>>>

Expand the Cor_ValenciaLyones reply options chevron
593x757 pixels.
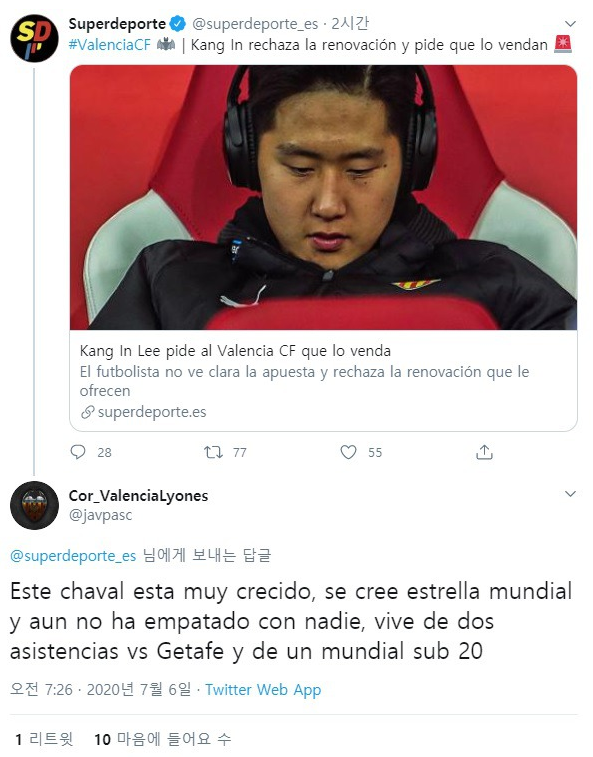(x=570, y=493)
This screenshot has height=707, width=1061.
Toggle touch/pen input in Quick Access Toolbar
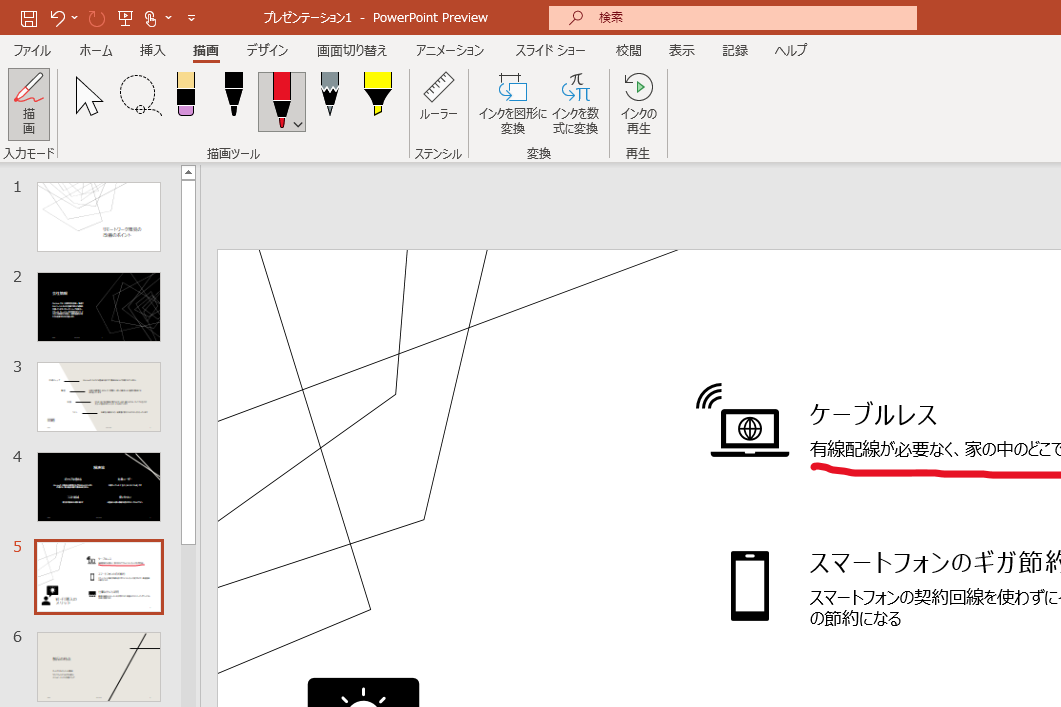pyautogui.click(x=151, y=17)
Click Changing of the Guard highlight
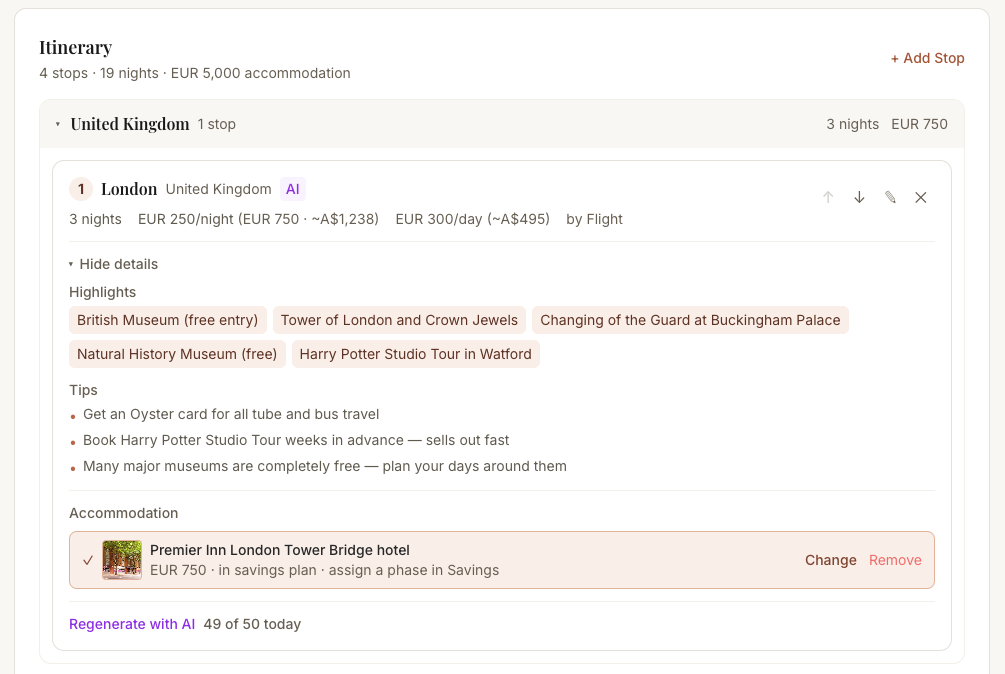The height and width of the screenshot is (674, 1005). [690, 320]
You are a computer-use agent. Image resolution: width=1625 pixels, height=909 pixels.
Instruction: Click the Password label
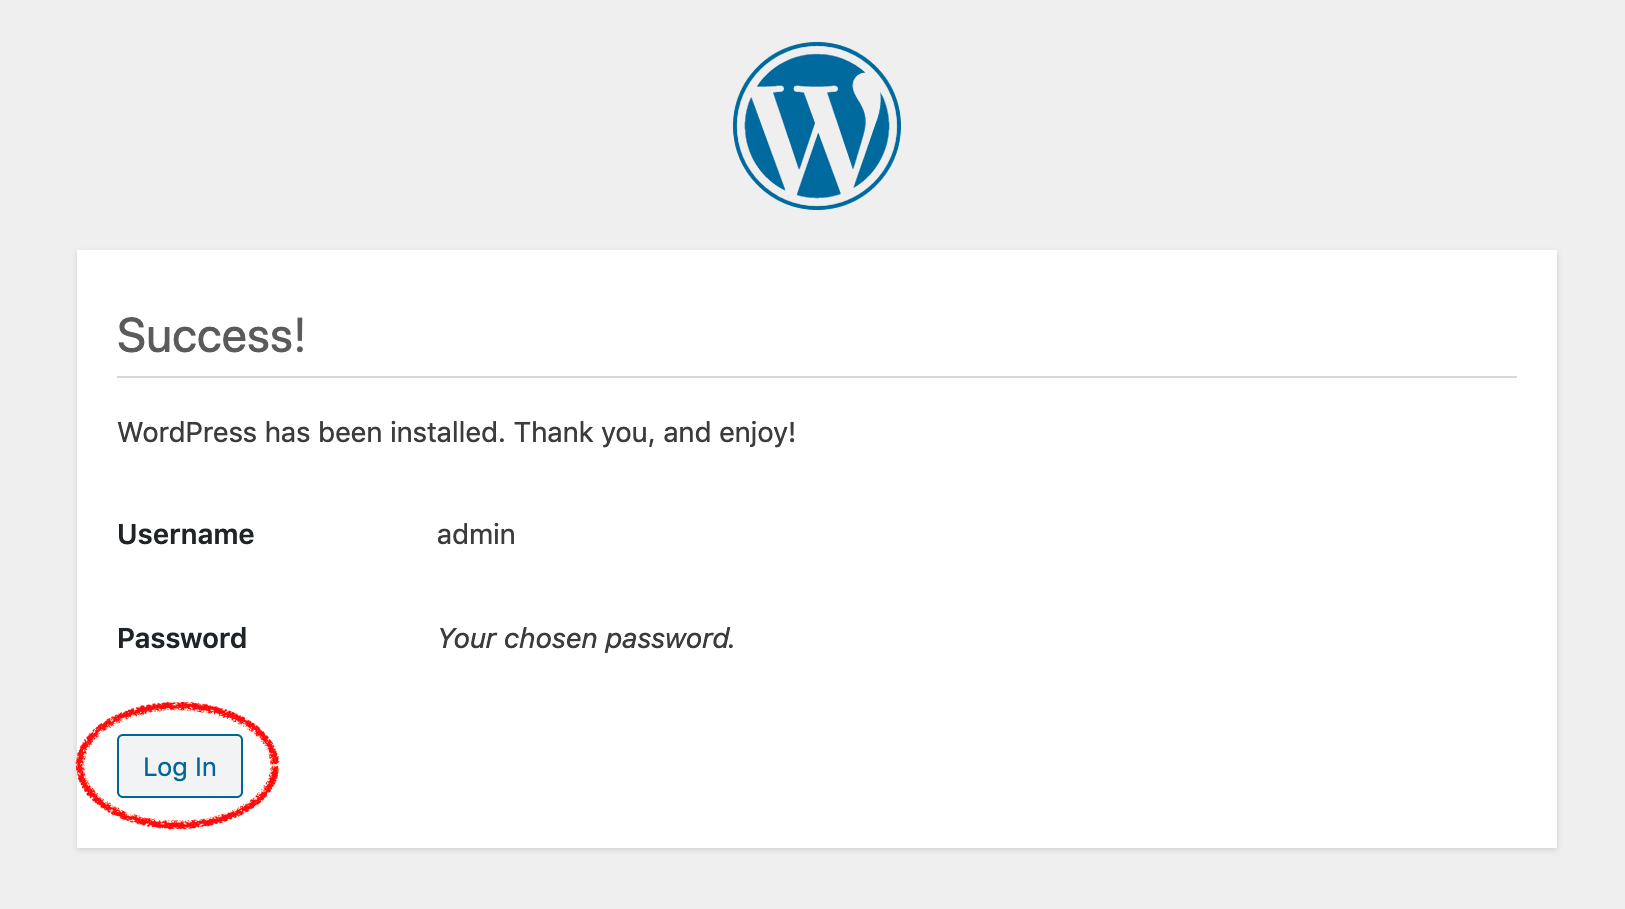pos(182,639)
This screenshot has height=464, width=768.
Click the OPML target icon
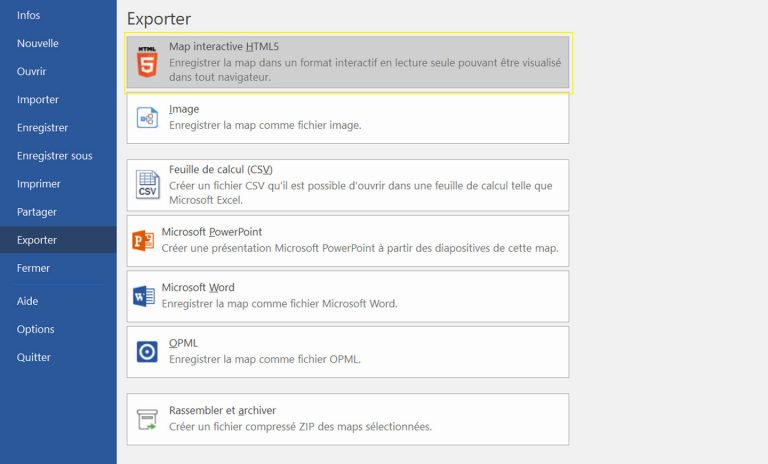coord(147,351)
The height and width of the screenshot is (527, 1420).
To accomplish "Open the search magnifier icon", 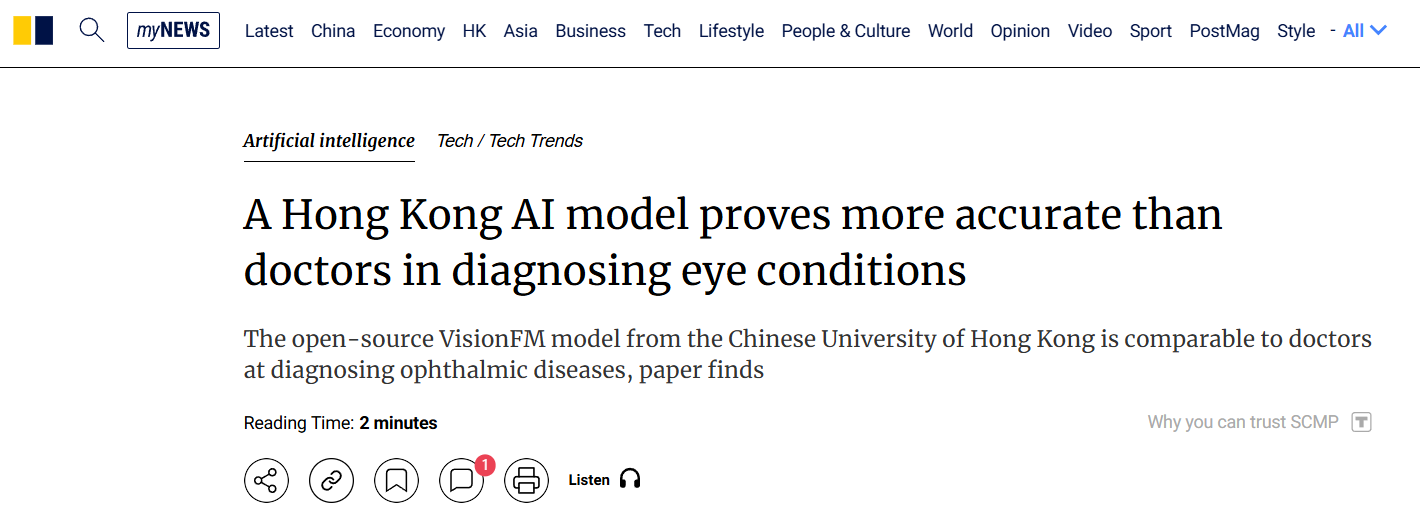I will 91,30.
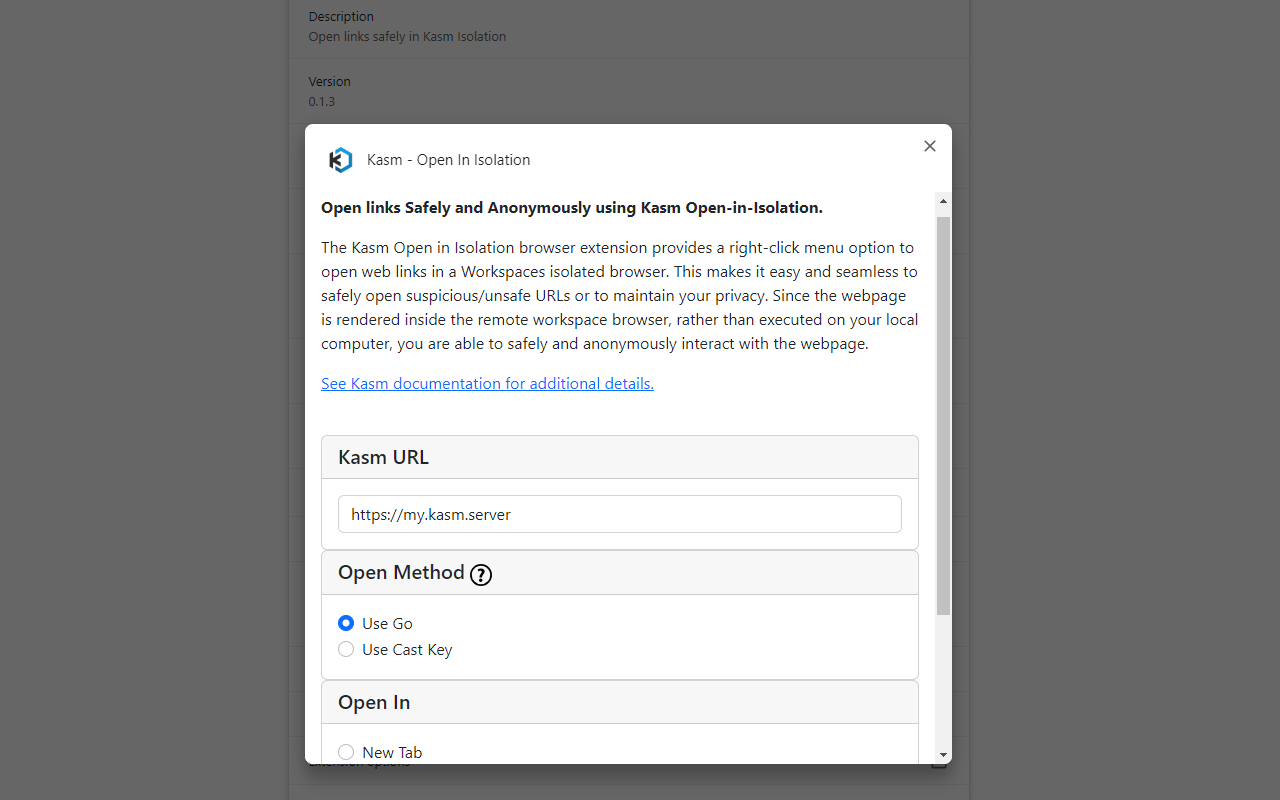Image resolution: width=1280 pixels, height=800 pixels.
Task: Click the Extension options icon below dialog
Action: tap(939, 765)
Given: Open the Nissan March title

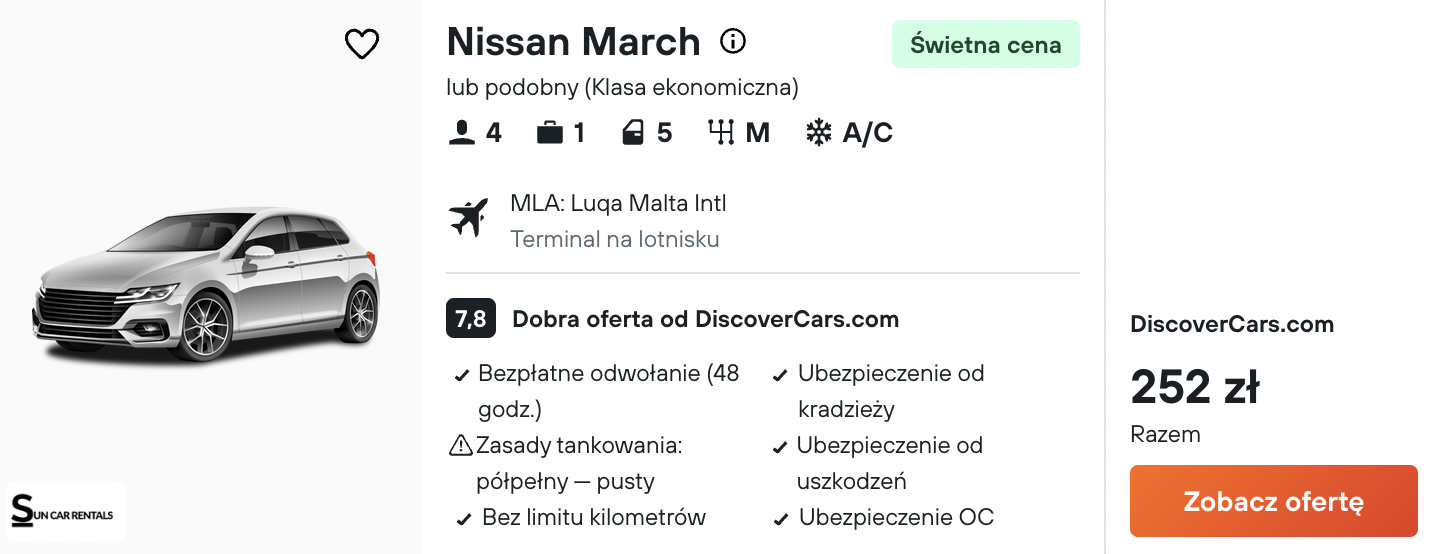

<<<

Check each line above for "This" and return the ones that have it.

This screenshot has height=707, width=1061.
This screenshot has height=464, width=768.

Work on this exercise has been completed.